- [BRANO DI TESTO]
Come ha osservato l'amico Hocart, fondamentalmente non c'è niente che distingua il presidente di una nazione «moderna» da un capo tribù delle isole del Pacifico o da un sovrano pontificio a Roma. Si tratta sempre e comunque di compiere tutti i riti propiziatori che siano in grado di attirare prosperità alla comunità, placare gli dei, risparmiarci le loro ire, assicurare l'unità ed impedire che le persone si disperdano. «La sua ragion d'essere non è quella di coordinare, bensì quella di presiedere il rituale» (Re e cortigiani): non si tratta di comprendere ciò che costituisce l'incurabile imbecillità dei leader contemporanei. Una cosa è attrarre la prosperità, un'altra è gestire l'economia. Una cosa è compiere dei rituali, un'altra è governare la vita delle persone. Quanto il potere sia di natura puramente liturgica, è sufficientemente dimostrato dalla profonda inutilità, se non dall'attività essenzialmente controproducente, degli attuali governanti, i quali riescono a vedere la situazione solo come un'inaudita occasione di estendere smisuratamente le loro prerogative, ed assicurarsi così che nessuno venga a prendere quello che è il loro misero posto. Di fronte alle calamità che si abbattono su di noi, i leader della religione economica devono davvero essere proprio gli ultimi dei babbei in materia di riti propiziatori, e quella religione non deve essere altra che una dannazione infernale.

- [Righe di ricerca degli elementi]
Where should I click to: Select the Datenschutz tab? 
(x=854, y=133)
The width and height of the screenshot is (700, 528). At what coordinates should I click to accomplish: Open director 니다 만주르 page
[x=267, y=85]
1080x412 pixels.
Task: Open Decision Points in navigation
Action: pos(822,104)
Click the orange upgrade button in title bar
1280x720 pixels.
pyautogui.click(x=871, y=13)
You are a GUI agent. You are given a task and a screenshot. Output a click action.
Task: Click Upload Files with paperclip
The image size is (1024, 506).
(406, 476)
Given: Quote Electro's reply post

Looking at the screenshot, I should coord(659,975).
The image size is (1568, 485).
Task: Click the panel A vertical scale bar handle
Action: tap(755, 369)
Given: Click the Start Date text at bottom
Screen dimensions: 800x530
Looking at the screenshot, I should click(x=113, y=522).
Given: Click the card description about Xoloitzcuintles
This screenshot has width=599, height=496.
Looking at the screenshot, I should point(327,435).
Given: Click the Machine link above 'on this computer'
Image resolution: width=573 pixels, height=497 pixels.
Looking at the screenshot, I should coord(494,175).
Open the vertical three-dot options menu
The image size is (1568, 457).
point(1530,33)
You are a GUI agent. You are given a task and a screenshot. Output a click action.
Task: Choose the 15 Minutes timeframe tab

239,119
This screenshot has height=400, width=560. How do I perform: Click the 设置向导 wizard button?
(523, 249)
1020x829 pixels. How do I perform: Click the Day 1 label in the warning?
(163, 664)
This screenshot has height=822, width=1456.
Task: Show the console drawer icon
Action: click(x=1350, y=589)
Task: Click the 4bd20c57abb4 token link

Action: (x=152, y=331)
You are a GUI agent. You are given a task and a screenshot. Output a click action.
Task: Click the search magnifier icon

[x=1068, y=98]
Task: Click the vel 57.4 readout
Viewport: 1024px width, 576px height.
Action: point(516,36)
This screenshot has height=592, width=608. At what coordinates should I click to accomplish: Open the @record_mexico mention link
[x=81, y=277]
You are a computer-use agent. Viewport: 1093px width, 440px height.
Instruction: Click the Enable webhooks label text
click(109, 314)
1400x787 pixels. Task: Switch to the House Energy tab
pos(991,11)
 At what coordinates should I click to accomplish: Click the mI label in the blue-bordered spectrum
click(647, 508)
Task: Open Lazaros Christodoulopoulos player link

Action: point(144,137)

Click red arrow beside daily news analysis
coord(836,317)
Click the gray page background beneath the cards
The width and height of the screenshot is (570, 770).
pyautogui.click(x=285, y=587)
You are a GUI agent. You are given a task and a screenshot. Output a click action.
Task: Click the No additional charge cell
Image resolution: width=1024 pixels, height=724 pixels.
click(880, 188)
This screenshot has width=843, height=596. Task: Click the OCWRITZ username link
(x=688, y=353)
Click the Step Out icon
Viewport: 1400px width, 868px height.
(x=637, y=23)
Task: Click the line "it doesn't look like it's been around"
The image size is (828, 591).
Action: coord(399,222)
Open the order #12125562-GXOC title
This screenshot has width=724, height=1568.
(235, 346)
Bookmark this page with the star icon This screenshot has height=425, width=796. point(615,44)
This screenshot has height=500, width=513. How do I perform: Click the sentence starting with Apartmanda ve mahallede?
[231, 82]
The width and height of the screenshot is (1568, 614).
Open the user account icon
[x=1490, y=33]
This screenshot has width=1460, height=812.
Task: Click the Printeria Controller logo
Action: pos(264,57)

- [IL TUO COMPITO] Estendi il brano sul potere come rituale, proseguendo dopo la sua ultima frase. Le righe non servono per svolgere l'esercizio.

- [RISULTATO DELL'ESERCIZIO]
Ci troviamo perciò davanti ad un crocevia: o salviamo l'economia o salviamo noi stessi; o usciamo dall'economia o ci lasciamo arruolare nel "grande esercito delle tenebre" di quelli che sono stati sacrificati (quella che è la retorica del momento, molto 1914-1918, non lascia molti dubi in proposito). La scelta è fra l'economia e la vita. E dal momento che ci troviamo davanti ad una religione, è proprio di uno scisma che stiamo parlando. Dovunque, sono stati decretati gli stati di emergenza, dove sono all'opera l'estensione delle misure di polizia e di controllo della popolazione, la soppressione di ogni limite allo sfruttamento, la decisione sovrana riguardo chi viene lasciato vivere e chi è autorizzato a morire, la disinibita apologia del governo cinese, non mirano a garantire nel presente la «salvezza della popolazione», ma preparano il terreno per una sanguinoso «ritorno alla normalità», o meglio all'instaurazione di una normalità ancora più anomica di quella prevalente nel mondo precedente. In tal senso, per una volta, i leader non stanno mentendo: il futuro è già qui, adesso. [...]
I governanti attuali sanno benissimo che nel giorno dello sconfinamento non avremo altro desiderio che quello di veder cadere le loro teste, e perciò faranno tutto il possibile per evitare che un tale giorno arrivi, diversificando, controllando e differenziando l'uscita dal confinamento. Sta a noi decidere questo momento e le sue condizioni. Sta a noi dare forma al dopo. Sta a noi tracciare la strada che sia tecnicamente ed umanamente praticabile per poter uscire dall'economia. «Ci alziamo e usciamo», non è poi passato così tanto tempo da quando diceva così una disertrice di Gouncurt. O per citare un'economista che cercava di disintossicarsi dalla religione: «l'avarizia è un vizio, l’esazione dell’usura una colpa, l’amore per il denaro spregevole, e che chi meno s’affanna per il domani cammina veramente sul sentiero della virtù e della profonda saggezza. Rivaluteremo di nuovo i fini sui mezzi e preferiremo il bene all’utile. Renderemo onore a chi saprà insegnarci a cogliere l’ora e il giorno con virtù, alla gente meravigliosa capace di trarre un piacere diretto dalle cose, i gigli del campo che non seminano e non filano» (Keynes, da "Prospettive economiche per i nostri nipoti" [può essere letto qui per intero])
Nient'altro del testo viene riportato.